Nurse the Hate: Hate the Hampton Inn
A friend of mine works part of the week outside of Toledo, and his office puts him up at a Hampton Inn right off the I-75 and I-90 split. The “Crampton”, as it is lovingly known, is a very functional stay. The rooms are clean. The TV is large. The free breakfast is crappy, like it should be. As I recall, doesn’t The Crampton have that oddly mounted waffle iron with sloppy ass batter everywhere? Breakfast is always a delight there. I think you can choose from the sugary synthetic muffins, mini box of fruit loops, plastic container of fake eggs, and waffles. All of these are usually self served on tiny Styrofoam plates with small specimen cups of juice that you get from the magic juice fountain. I enjoy sitting at one of the small dirty tables, where I can usually watch a small Mexican woman scurry about throwing out the trash left behind from the sad looking guests.
At this particular Hampton Inn, the local management team has created a “Guest of the Day” award. Each day one lucky customer is chosen as the “Guest of the Day”, and is notified via a small bulletin board by the reception desk. You can only imagine the excitement my friend felt when he walked into the hotel to discover that he, at last, had been awarded the coveted “Guest of the Day”.
No doubt his mind must have raced thinking about what wonderful prize he was about to claim. A free night’s stay? A meal in a nearby restaurant? A complimentary sleazy movie on the satellite? No, his prize was this:
• one (1) Hampton Inn plastic sports water bottle
• one (1) “fun-sized” Snickers bar
• one (1) “fun sized” 100 Grand bar
I am pretty sure the goal of naming a “Guest of the Day” was not to let the guest walk away thinking, “Man, I can’t believe how fucking cheap this hotel is! Can you believe they made me stop at the front desk to give me a 94 cent plastic water bottle and two Halloween candies? That’s the best they can do? That’s how they show me they appreciate the business? I am the motherfucking Guest of the Day! These are my spoils?”
Before we go too crazy, let’s keep things in perspective. It could have been worse. Not much, but it could have been bleaker. They could have given him:
• a nearly empty jar of olives with two (2) remaining olives and the discolored liquid they float in
• a worn “used” 3 month old copy of Hustler
• a pair of women’s sensible cotton panties with the Hampton Inn logo over the ass
• a kitten
My buddy decided to stay at the Hilton after that. He said that the water bottle rolling around in his back seat, “made him sad”. (I think he probably ate the candy bars though.)

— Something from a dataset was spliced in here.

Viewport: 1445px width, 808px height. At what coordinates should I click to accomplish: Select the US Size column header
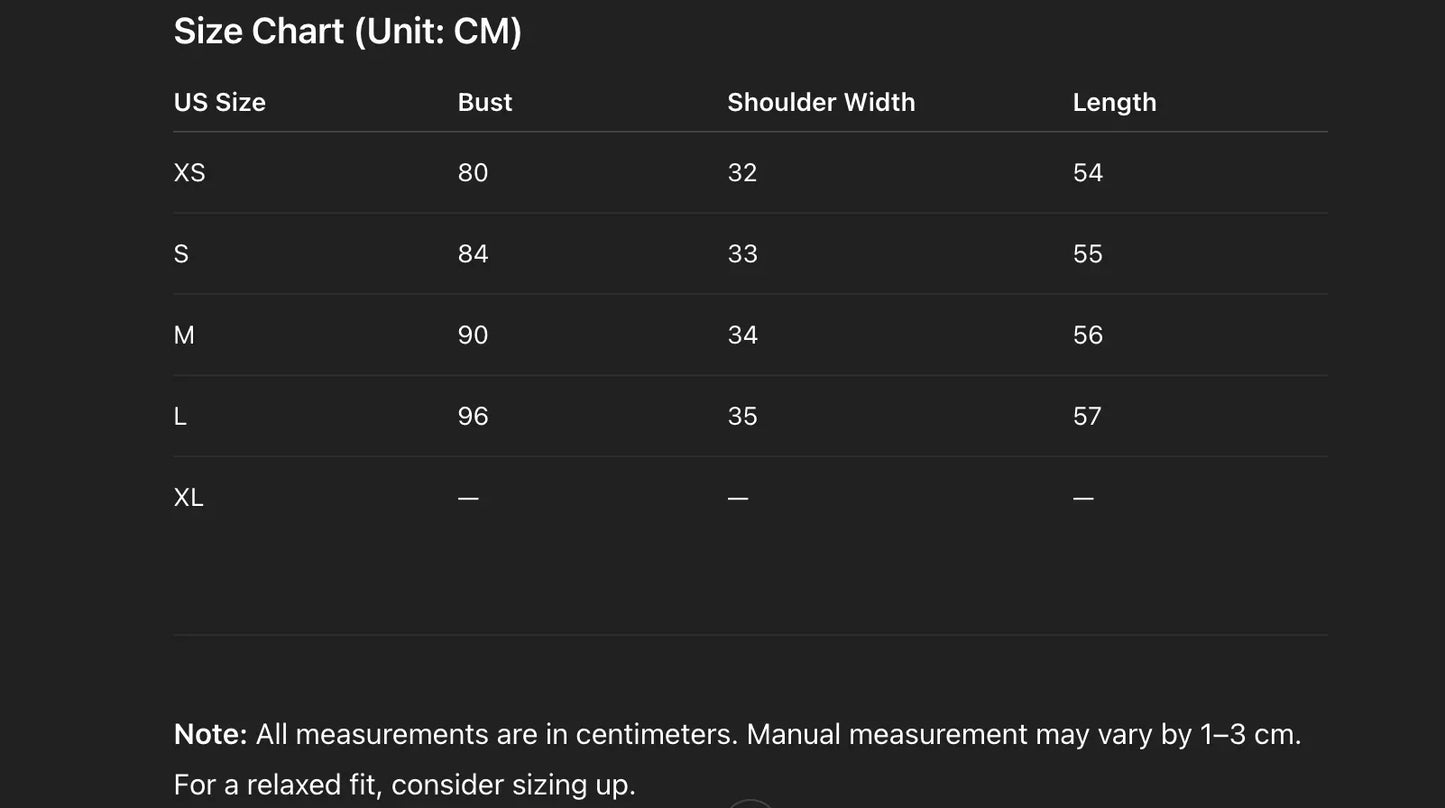tap(219, 102)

I know most companies now have employees dedicated to monitoring the web to find out what people are saying about them on social media. With luck, this post will find its way to Supertel Hospitality Management CEO Steve Gilbert. Perhaps an underling will print it out, and sheepishly stick it in a file for a regular daily review of the public’s perception of Hampton Inn. Steve will read it, and his face will cloud. He will then thunder into the phone to his assistant, “Get me the Goddamn manager of that Toledo property on the phone right fucking now!”.
Meanwhile Mary Smith, the well intentioned day manager of that very Hampton Inn, is driving to work in her 2007 Kia Rio. Her brown polyster pantsuit is a little snug on her ample rear, but is offset nicely by the fluffy sweater featuring a compelling deer nature scene. She smiles confidently, with a brand new bag of “fun sized” Snickers in the back seat, ready for a new “Guest of the Day”. This was her baby, and she is in total control of the guest incentive program. Why, who wouldn’t be delighted at the recognition from the bulletin board? The fun sized candy and water bottle are just the oh so tasty gravy.
But that phone call is on the way. Here it comes, right from the top. She had always imagined she would be noticed for her initiative, for her commitment to making this Hampton Inn the best damn hotel in the group. But she had never imagined this. Ah, to imagine the look on her face when it shifts from that smug smile into sheer panic when Stevereno unloads on her… That’s what makes it all worthwhile to have been “Guest of the Day”, doesn’t it?
4 Comments:
This was great !!!! Thanks for the laugh.
Seriously, 2 mini candy bars and a water bottle? I'm sure they could have done better but kudos to you for giving sweet mary her credit.
Poor girl. Her pet project, gone all wonky.
I think that the real problem here is Ohio. Hands down worst state in the country.
The only reason doing business in that state down south is tolerable is because of the Hilton hotels. GO GREEN!